EXCERPTED PASSAGE:
** start **

47. Based on the record of the Action, the Court expressly and conclusively
finds, pursuant to North Carolina Rule of Civil Procedure 23, as follows:
a. that (i) the Settlement Classes, as defined above, are so numerous that
separate joinder of all members is impracticable, (ii) there are questions
of law and fact common to the Settlement Classes, (iii) the claims of the
Settlement Class Representatives are typical of the claims of the
Settlement Classes, and (iv) the Settlement Class Representatives and
their counsel have fairly and adequately protected the interests of the
Settlement Classes; and b. that the requirements of North Carolina Rule of Civil Procedure 23 have
been satisfied;
48. The Action is finally certified as a class action, pursuant to North
Carolina Rule of Civil Procedure 23.
49. Pursuant to North Carolina Rule of Civil Procedure 23, Plaintiffs Mark
Elliott, Tor and Michelle Gabrielson, Michihiro and Yoko Kashima, and Fairway 13
Properties, LLC, are finally certified as the Settlement Class Representatives. Daniel
K. Bryson, Gary E. Mason, and Scott C. Harris of Whitfield Bryson & Mason LLP is
finally certified as Settlement Class Counsel.
50. The Court finds, in its discretion, that the Settlement Agreement and
the Settlement Notice are fair, reasonable, adequate, and in the best interests of the
Settlement Classes, and are hereby approved pursuant to North Carolina Rule of
Civil Procedure 23. The parties are hereby authorized and directed to comply with
and to consummate the Settlement Agreement in accordance with the terms and
provisions set forth in the Settlement Agreement, and the Clerk of Court is directed
to enter and docket this Order and Final Judgment in the Actions.
51. This Order and Final Judgment shall not constitute any evidence or
admission by any Party.

** end **

WHAT THIS EXERCISE ASKS:
1. According to the court order excerpt, who is finally certified as Settlement Class Counsel?
2. Does the court order excerpt agree with each of these statements? (a) The Action is finally certified as a class action. (b) The Order and Final Judgment serves as an admission by a Party. (c) The Clerk of Court is directed to enter and docket the Order and Final Judgment. For each, answer yes or no and quote the deciding words.
3. Print the part of the court order excerpt starting with "50. The Court" and going on through "in the Actions.".
The entries play no part in any of this work.

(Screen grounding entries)

** start **

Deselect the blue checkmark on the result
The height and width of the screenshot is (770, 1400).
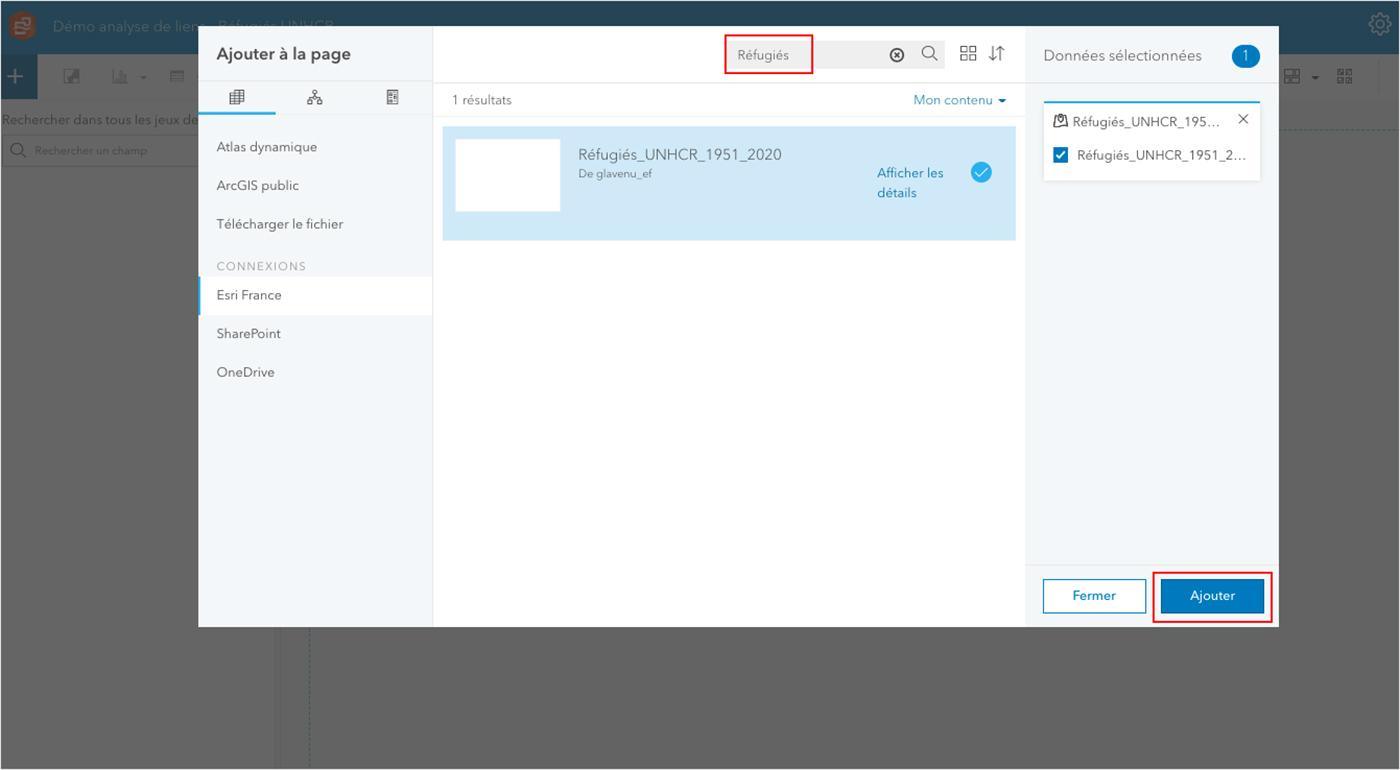pos(981,172)
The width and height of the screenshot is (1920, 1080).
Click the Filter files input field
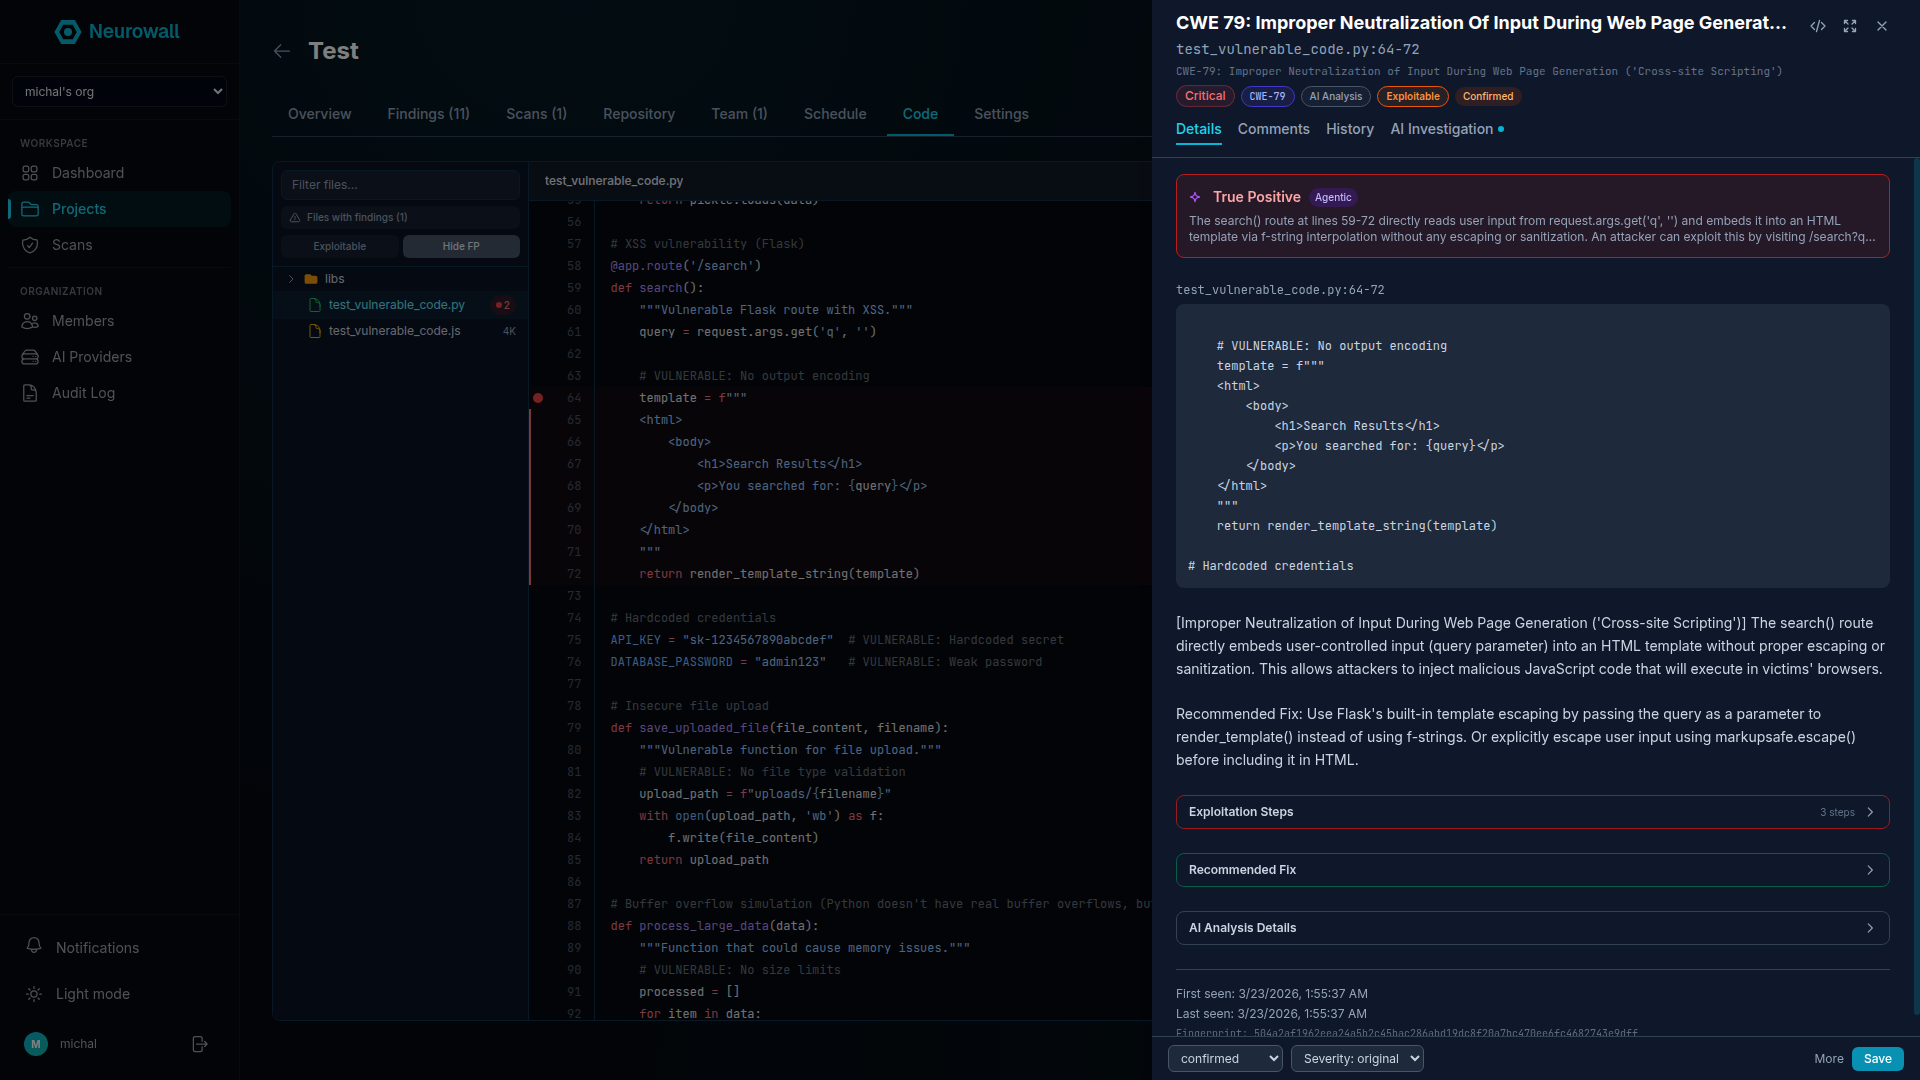399,184
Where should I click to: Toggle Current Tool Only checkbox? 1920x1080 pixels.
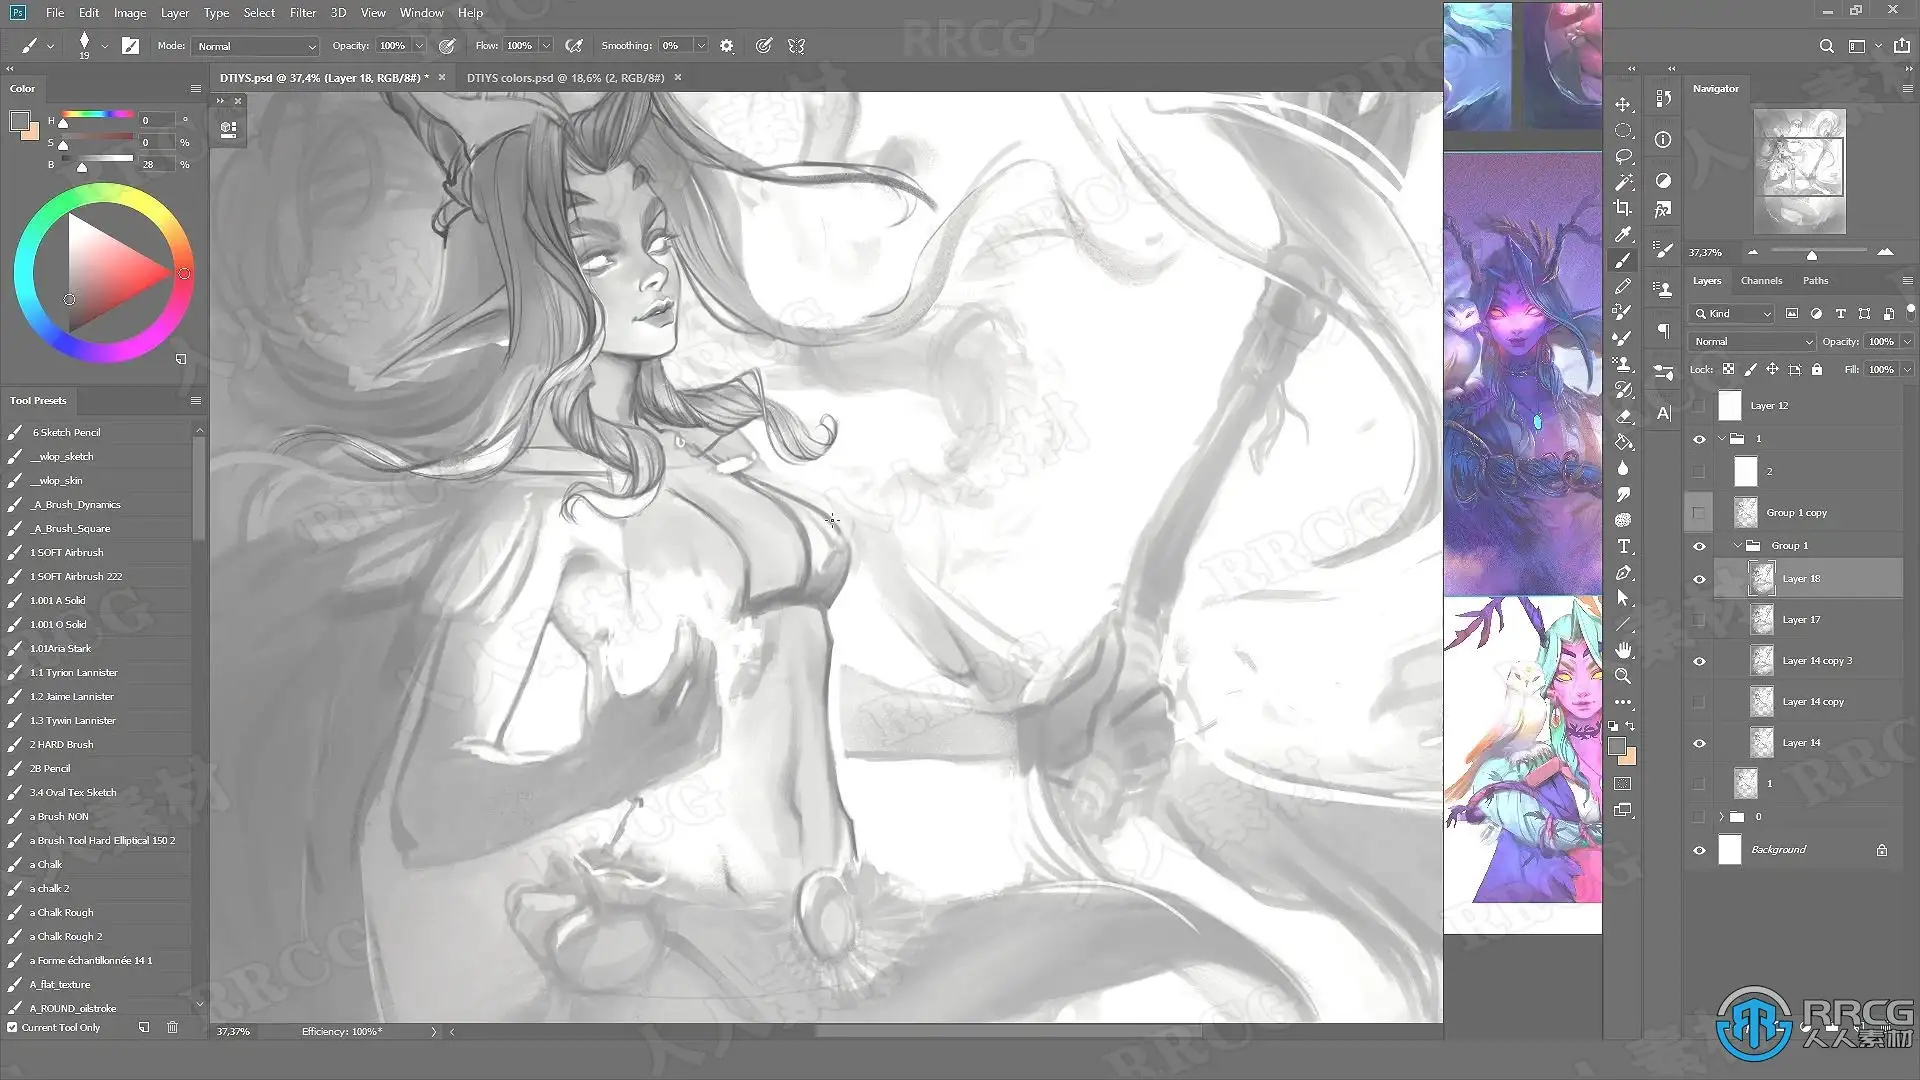point(12,1027)
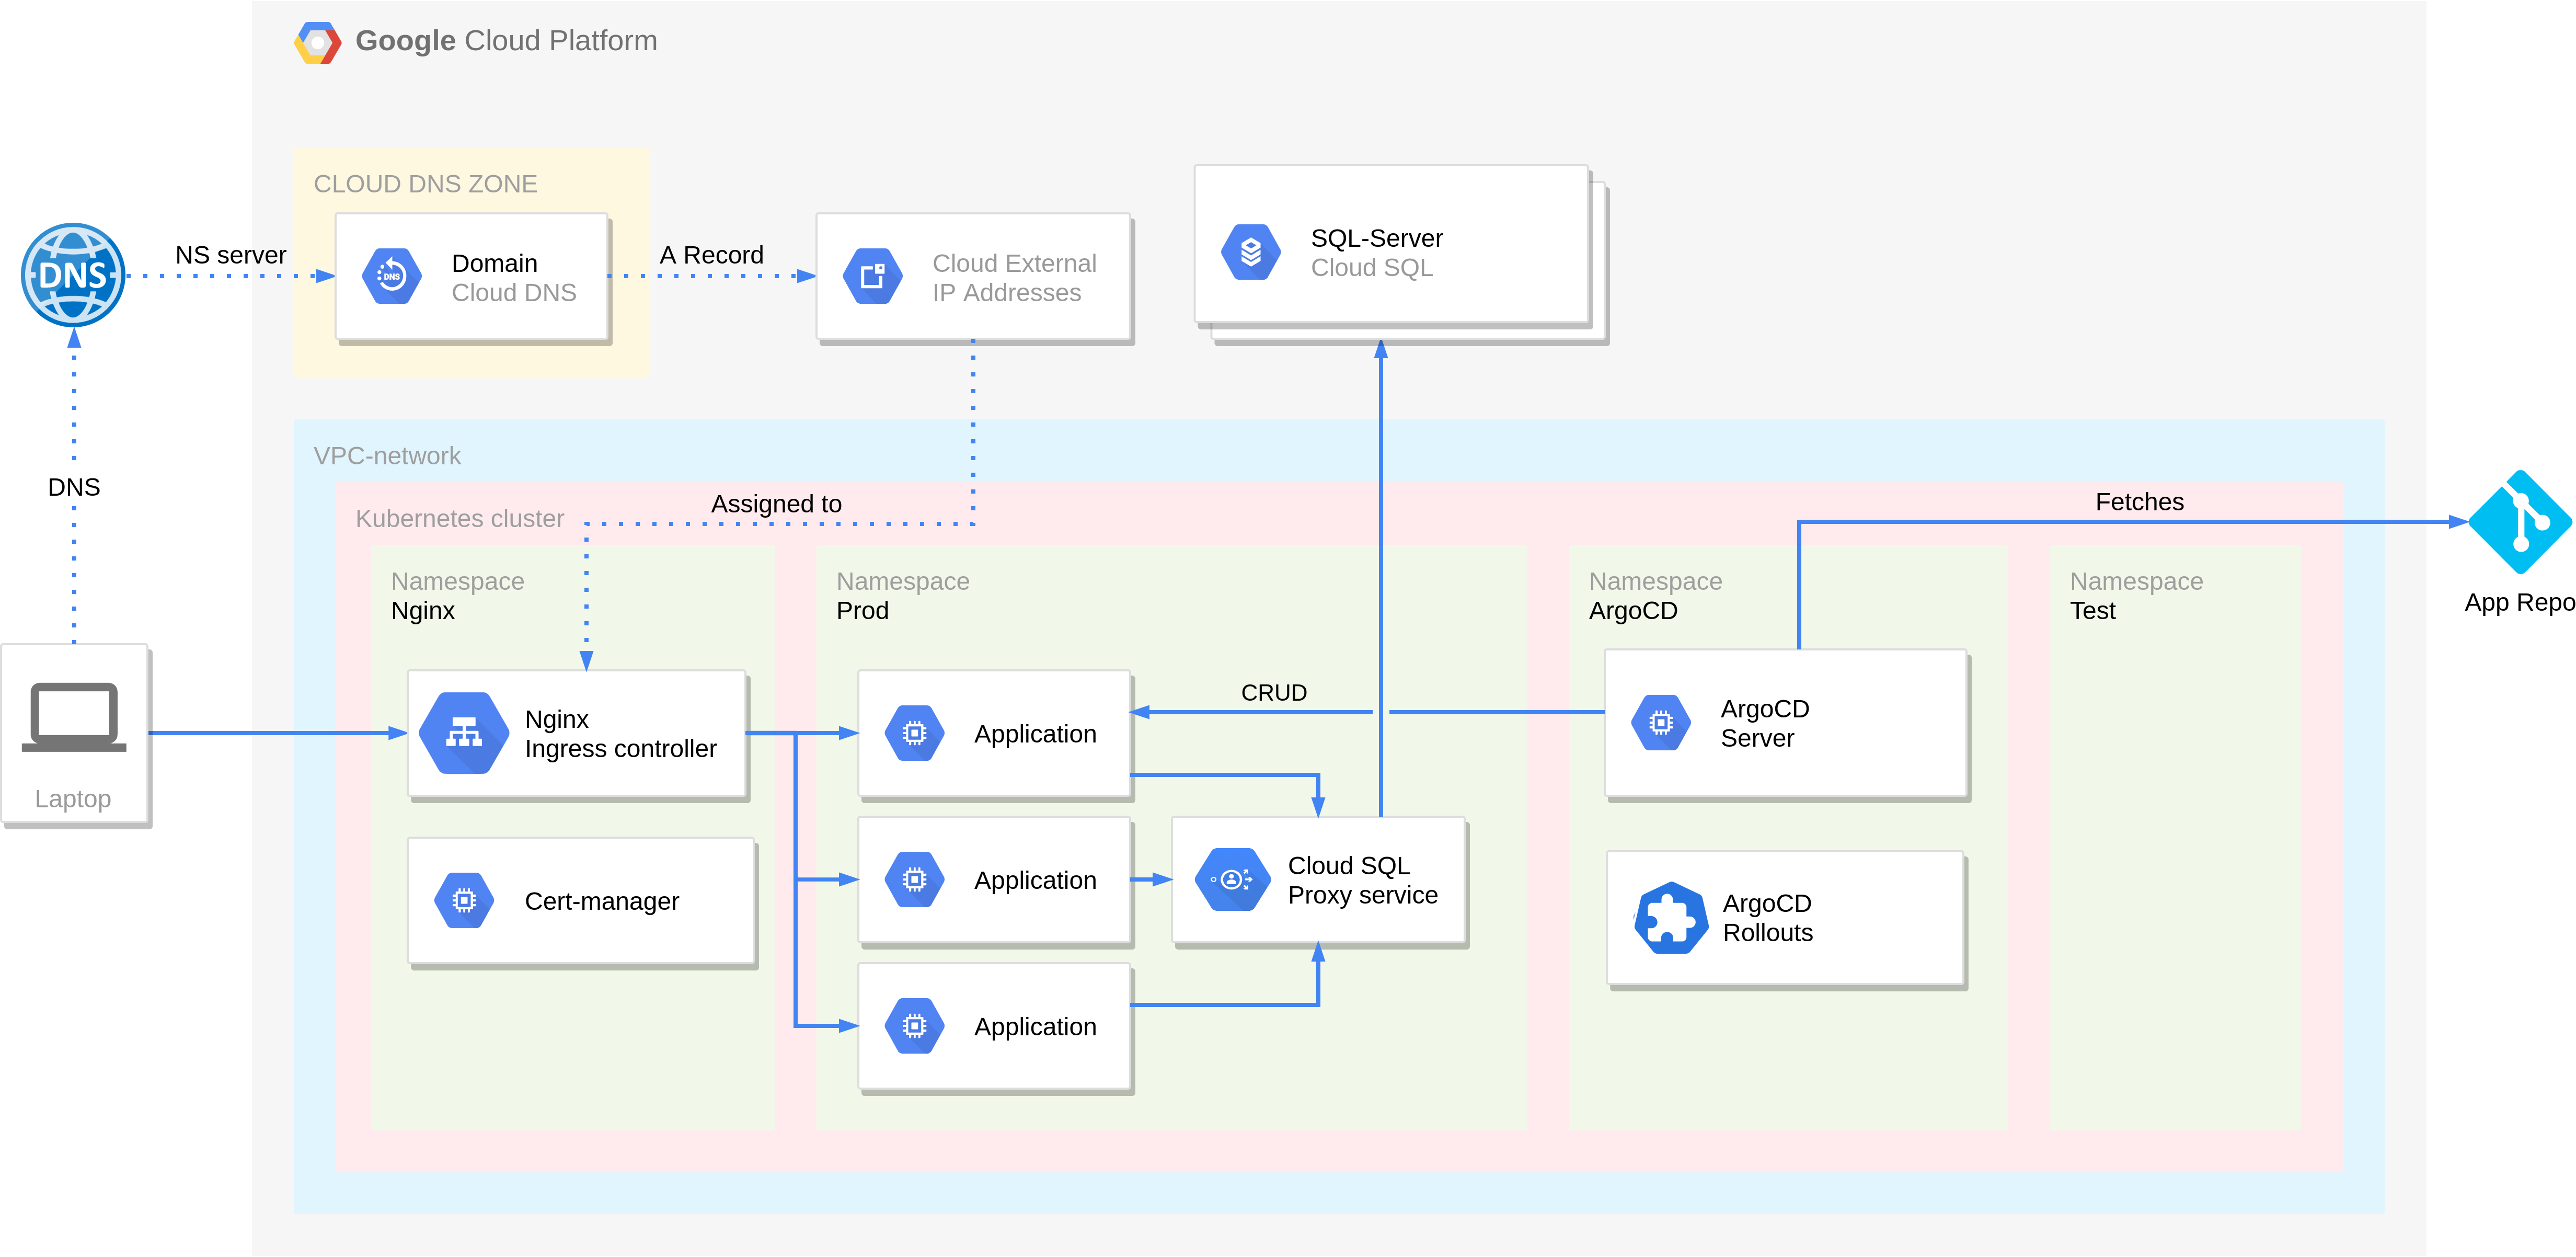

** end **

EXPECTED RESULTS:
1. Daniel K. Bryson, Gary E. Mason, and Scott C. Harris of Whitfield Bryson & Mason LLP.

2.
(a) Yes: "The Action is finally certified as a class action"
(b) No: "This Order and Final Judgment shall not constitute any evidence or admission by any Party."
(c) Yes: "the Clerk of Court is directed to enter and docket this Order and Final Judgment in the Actions"

3.
50. The Court finds, in its discretion, that the Settlement Agreement and
the Settlement Notice are fair, reasonable, adequate, and in the best interests of the
Settlement Classes, and are hereby approved pursuant to North Carolina Rule of
Civil Procedure 23. The parties are hereby authorized and directed to comply with
and to consummate the Settlement Agreement in accordance with the terms and
provisions set forth in the Settlement Agreement, and the Clerk of Court is directed
to enter and docket this Order and Final Judgment in the Actions.